Copy out every one of the records below word for word, omitting the pictures.

Items listed in a dataset:
────────────────
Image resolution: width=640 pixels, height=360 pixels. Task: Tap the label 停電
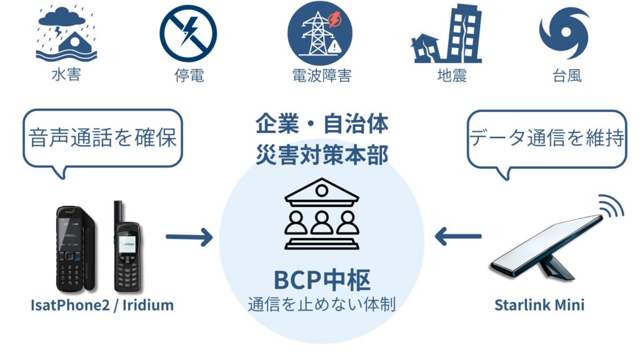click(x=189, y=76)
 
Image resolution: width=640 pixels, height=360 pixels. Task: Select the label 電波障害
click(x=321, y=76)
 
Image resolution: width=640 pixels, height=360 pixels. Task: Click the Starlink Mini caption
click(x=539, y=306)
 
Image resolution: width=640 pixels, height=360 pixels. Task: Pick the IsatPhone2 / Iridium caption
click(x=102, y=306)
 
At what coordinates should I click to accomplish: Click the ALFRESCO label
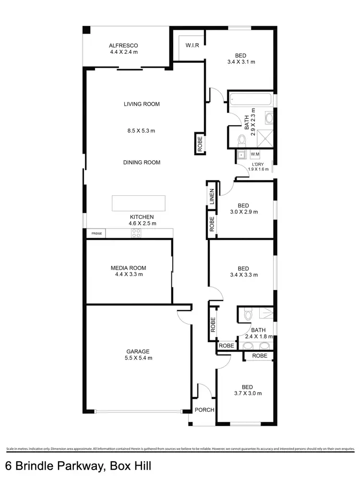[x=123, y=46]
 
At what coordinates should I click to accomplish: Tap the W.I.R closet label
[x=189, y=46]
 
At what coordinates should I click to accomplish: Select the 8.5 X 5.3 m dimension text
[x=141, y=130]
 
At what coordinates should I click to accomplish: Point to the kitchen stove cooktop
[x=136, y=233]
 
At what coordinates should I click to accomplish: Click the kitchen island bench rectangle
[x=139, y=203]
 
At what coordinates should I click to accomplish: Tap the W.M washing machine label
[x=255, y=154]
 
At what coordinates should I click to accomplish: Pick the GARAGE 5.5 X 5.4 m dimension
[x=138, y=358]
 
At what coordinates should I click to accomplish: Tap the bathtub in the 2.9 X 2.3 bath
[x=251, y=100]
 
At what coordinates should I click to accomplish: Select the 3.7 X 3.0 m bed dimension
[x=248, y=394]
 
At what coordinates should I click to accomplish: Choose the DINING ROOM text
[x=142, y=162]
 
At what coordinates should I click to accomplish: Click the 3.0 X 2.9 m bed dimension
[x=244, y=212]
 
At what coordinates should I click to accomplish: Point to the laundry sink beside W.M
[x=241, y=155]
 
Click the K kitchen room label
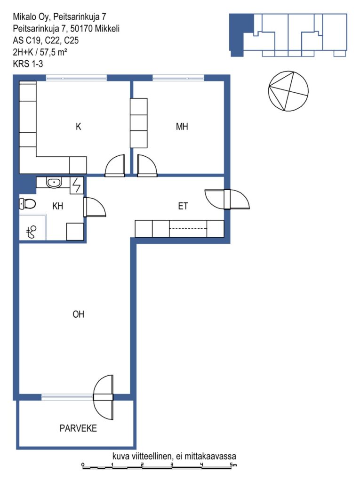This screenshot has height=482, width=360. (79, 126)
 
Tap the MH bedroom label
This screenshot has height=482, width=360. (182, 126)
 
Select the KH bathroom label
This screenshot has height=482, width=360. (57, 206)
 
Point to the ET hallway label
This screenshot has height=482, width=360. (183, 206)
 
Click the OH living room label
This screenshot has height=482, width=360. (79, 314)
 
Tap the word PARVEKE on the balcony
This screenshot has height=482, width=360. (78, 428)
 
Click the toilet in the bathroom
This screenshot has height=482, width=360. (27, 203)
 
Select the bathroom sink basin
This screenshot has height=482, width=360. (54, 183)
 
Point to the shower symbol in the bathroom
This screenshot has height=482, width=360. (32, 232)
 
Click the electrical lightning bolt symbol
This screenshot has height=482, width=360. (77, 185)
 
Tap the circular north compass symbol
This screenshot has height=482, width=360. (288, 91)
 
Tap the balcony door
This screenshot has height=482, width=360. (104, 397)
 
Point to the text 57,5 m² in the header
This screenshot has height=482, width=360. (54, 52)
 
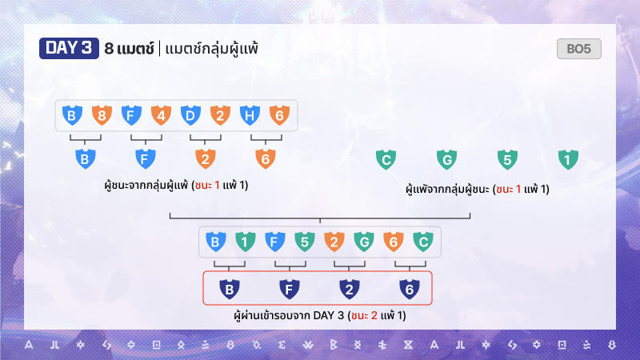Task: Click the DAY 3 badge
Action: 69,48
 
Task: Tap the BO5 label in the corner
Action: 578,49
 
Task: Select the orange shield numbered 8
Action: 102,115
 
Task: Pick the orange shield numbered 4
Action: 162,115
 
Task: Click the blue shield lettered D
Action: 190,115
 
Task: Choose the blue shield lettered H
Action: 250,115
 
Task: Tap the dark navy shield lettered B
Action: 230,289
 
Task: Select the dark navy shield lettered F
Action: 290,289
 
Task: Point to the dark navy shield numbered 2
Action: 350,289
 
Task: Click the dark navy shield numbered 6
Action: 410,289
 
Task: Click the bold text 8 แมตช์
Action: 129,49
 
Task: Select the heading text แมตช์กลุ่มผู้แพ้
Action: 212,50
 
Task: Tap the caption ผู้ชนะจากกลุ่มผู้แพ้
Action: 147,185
────────────────
# [Correct result]
Image resolution: width=640 pixels, height=360 pixels. Task: Tap the label 停電
click(x=189, y=76)
 
Image resolution: width=640 pixels, height=360 pixels. Task: Select the label 電波障害
click(x=321, y=76)
 
Image resolution: width=640 pixels, height=360 pixels. Task: Click the Starlink Mini caption
click(x=539, y=306)
 
Image resolution: width=640 pixels, height=360 pixels. Task: Pick the IsatPhone2 / Iridium caption
click(x=102, y=306)
 
At what coordinates should I click to accomplish: Click the ALFRESCO label
[x=123, y=46]
 
At what coordinates should I click to accomplish: Tap the W.I.R closet label
[x=189, y=46]
 
At what coordinates should I click to accomplish: Select the 8.5 X 5.3 m dimension text
[x=141, y=130]
 
At what coordinates should I click to accomplish: Point to the kitchen stove cooktop
[x=136, y=233]
 
At what coordinates should I click to accomplish: Click the kitchen island bench rectangle
[x=139, y=203]
 
At what coordinates should I click to accomplish: Tap the W.M washing machine label
[x=255, y=154]
 
At what coordinates should I click to accomplish: Pick the GARAGE 5.5 X 5.4 m dimension
[x=138, y=358]
 
At what coordinates should I click to accomplish: Tap the bathtub in the 2.9 X 2.3 bath
[x=251, y=100]
 
At what coordinates should I click to accomplish: Select the 3.7 X 3.0 m bed dimension
[x=248, y=394]
 
At what coordinates should I click to accomplish: Choose the DINING ROOM text
[x=142, y=162]
 
At what coordinates should I click to accomplish: Click the 3.0 X 2.9 m bed dimension
[x=244, y=212]
 
At what coordinates should I click to accomplish: Point to the laundry sink beside W.M
[x=241, y=155]
 
Click the K kitchen room label
This screenshot has height=482, width=360. (79, 126)
 
Tap the MH bedroom label
This screenshot has height=482, width=360. (182, 126)
 
Select the KH bathroom label
This screenshot has height=482, width=360. (57, 206)
 
Point to the ET hallway label
This screenshot has height=482, width=360. (183, 206)
 
Click the OH living room label
This screenshot has height=482, width=360. (79, 314)
 
Tap the word PARVEKE on the balcony
This screenshot has height=482, width=360. (78, 428)
 
Click the toilet in the bathroom
This screenshot has height=482, width=360. (27, 203)
 
Select the bathroom sink basin
This screenshot has height=482, width=360. (54, 183)
 
Point to the shower symbol in the bathroom
This screenshot has height=482, width=360. (32, 232)
 
Click the electrical lightning bolt symbol
This screenshot has height=482, width=360. (77, 185)
 
Tap the circular north compass symbol
This screenshot has height=482, width=360. (288, 91)
 
Tap the balcony door
This screenshot has height=482, width=360. (104, 397)
 
Point to the text 57,5 m² in the header
This screenshot has height=482, width=360. (54, 52)
 
Task: Click the DAY 3 badge
Action: 69,48
 
Task: Tap the BO5 label in the corner
Action: 578,49
 
Task: Select the orange shield numbered 8
Action: 102,115
 
Task: Pick the orange shield numbered 4
Action: 162,115
 
Task: Click the blue shield lettered D
Action: 190,115
 
Task: Choose the blue shield lettered H
Action: 250,115
 
Task: Tap the dark navy shield lettered B
Action: 230,289
 
Task: Select the dark navy shield lettered F
Action: 290,289
 
Task: Point to the dark navy shield numbered 2
Action: 350,289
 
Task: Click the dark navy shield numbered 6
Action: 410,289
 
Task: Click the bold text 8 แมตช์
Action: 129,49
 
Task: Select the heading text แมตช์กลุ่มผู้แพ้
Action: 212,50
 
Task: Tap the caption ผู้ชนะจากกลุ่มผู้แพ้
Action: 147,185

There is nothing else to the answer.